*Task prompt*. Give the entries again, exactly as they stand.

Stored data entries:
******

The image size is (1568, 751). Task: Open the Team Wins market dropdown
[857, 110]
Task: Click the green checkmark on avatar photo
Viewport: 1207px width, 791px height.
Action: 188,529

******

*Completed exercise*.
The image size is (1568, 751). Task: Open the Team Wins market dropdown
[857, 110]
Task: Click the green checkmark on avatar photo
Viewport: 1207px width, 791px height.
Action: 188,529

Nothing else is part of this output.